After importing the packages, the path to the Functional Mock-up Units (FMUs) is set. The FMU is a model exported meeting the Functional Mock-up Interface (FMI) Standard. The FMI is a free standard (fmi-standard.org) that defines a container and an interface to exchange dynamic models using a combination of XML files, binaries and C code zipped into a single file.

The objec-orientated structure of the SpringPendulumExtForce1D can be seen in the following graphic. This model is a simple spring pendulum without friction, but with an external force.

svg

Next, the start time and end time of the simulation are set. Finally, a step size is specified to store the results of the simulation at these time steps.

tStart = 0.0
tStep = 0.01
tStop = 5.0
tSave = tStart:tStep:tStop
0.0:0.01:5.0

ReferenceFMU

In the next lines of code the FMU of the referenceFMU model is loaded from FMIZoo.jl and the information about the FMU is shown.

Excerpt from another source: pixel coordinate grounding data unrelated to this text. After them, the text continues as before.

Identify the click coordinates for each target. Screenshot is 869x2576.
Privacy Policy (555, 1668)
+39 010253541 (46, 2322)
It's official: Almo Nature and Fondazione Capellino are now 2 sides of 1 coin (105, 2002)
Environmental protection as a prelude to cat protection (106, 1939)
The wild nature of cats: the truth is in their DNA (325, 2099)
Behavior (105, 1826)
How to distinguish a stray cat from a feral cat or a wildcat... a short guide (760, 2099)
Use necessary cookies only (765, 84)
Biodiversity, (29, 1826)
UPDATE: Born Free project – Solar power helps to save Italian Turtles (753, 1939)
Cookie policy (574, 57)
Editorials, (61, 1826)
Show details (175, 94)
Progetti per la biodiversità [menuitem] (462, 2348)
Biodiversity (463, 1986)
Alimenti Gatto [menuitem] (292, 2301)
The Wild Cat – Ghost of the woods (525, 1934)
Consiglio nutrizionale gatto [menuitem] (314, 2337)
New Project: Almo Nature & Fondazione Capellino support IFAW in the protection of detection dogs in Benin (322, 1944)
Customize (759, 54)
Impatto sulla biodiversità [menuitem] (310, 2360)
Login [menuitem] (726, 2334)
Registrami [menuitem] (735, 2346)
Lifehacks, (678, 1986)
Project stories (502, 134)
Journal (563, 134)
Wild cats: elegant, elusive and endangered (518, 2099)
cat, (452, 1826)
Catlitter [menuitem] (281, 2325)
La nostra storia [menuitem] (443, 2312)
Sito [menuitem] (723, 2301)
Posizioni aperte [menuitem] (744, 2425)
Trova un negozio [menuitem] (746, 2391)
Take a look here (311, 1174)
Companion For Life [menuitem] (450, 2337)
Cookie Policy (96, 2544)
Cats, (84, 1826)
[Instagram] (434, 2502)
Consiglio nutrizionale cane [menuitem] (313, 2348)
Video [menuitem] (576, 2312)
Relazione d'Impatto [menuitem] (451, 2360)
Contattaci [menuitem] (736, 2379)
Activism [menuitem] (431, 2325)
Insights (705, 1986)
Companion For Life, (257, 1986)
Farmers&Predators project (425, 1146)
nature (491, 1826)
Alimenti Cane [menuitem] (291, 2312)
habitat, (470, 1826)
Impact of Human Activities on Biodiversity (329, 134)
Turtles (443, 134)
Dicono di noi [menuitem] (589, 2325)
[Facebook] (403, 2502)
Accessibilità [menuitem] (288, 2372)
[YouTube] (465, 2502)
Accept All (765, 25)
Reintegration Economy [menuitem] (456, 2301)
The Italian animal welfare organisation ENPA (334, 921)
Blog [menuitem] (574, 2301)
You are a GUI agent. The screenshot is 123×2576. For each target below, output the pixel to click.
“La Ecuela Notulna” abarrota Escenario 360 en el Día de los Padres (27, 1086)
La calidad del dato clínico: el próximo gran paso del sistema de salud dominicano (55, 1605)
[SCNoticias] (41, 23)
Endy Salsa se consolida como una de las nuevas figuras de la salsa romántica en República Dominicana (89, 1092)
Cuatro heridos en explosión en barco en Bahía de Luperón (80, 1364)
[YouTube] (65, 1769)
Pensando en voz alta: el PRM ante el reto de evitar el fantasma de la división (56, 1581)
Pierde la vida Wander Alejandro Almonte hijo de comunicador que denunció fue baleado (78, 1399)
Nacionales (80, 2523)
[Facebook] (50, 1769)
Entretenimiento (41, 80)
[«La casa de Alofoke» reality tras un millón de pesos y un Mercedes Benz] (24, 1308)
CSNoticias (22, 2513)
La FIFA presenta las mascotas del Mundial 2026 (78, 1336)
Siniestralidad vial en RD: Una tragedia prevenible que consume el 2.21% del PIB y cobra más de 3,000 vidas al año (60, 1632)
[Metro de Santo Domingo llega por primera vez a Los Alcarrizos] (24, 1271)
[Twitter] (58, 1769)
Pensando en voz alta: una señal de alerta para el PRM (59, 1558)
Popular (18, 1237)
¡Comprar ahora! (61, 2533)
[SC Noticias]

referenceFMU = fmiLoad("SpringPendulumExtForce1D", "Dymola", "2022x")
fmiInfo(referenceFMU)
#################### Begin information for FMU ####################
	Model name:			SpringPendulumExtForce1D
	FMI-Version:			2.0
	GUID:				{df5ebe46-3c86-42a5-a68a-7d008395a7a3}
	Generation tool:		Dymola Version 2022x (64-bit), 2021-10-08
	Generation time:		2022-05-19T06:54:33Z
	Var. naming conv.:		structured
	Event indicators:		0
	Inputs:				1
		352321536 ["extForce"]
	Outputs:			2
		335544320 ["accSensor.v", "der(accSensor.flange.s)", "v", "der(speedSensor.flange.s)", "speedSensor.v"]
		335544321 ["der(accSensor.v)", "a", "accSensor.a"]
	States:				2
		33554432 ["mass.s"]
		33554433 ["mass.v"]
	Supports Co-Simulation:		true
		Model identifier:	SpringPendulumExtForce1D
		Get/Set State:		true
		Serialize State:	true
		Dir. Derivatives:	true
		Var. com. steps:	true
		Input interpol.:	true
		Max order out. der.:	1
	Supports Model-Exchange:	true
		Model identifier:	SpringPendulumExtForce1D
		Get/Set State:		true
		Serialize State:	true
		Dir. Derivatives:	true
##################### End information for FMU #####################

In the next steps the parameters are defined. The first parameter is the initial position of the mass, which is initilized with $1.3𝑚$. The second parameter is the initial velocity of the mass, which is initilized with $0\frac{m}{s}$. The FMU hase two states: The first state is the position of the mass and the second state is the velocity. In the function fmiSimulate() the referenceFMU is simulated, still specifying the start and end time, the parameters and which variables are recorded. After the simulation is finished the result of the referenceFMU can be plotted. This plot also serves as a reference for the later CS-NeuralFMU model.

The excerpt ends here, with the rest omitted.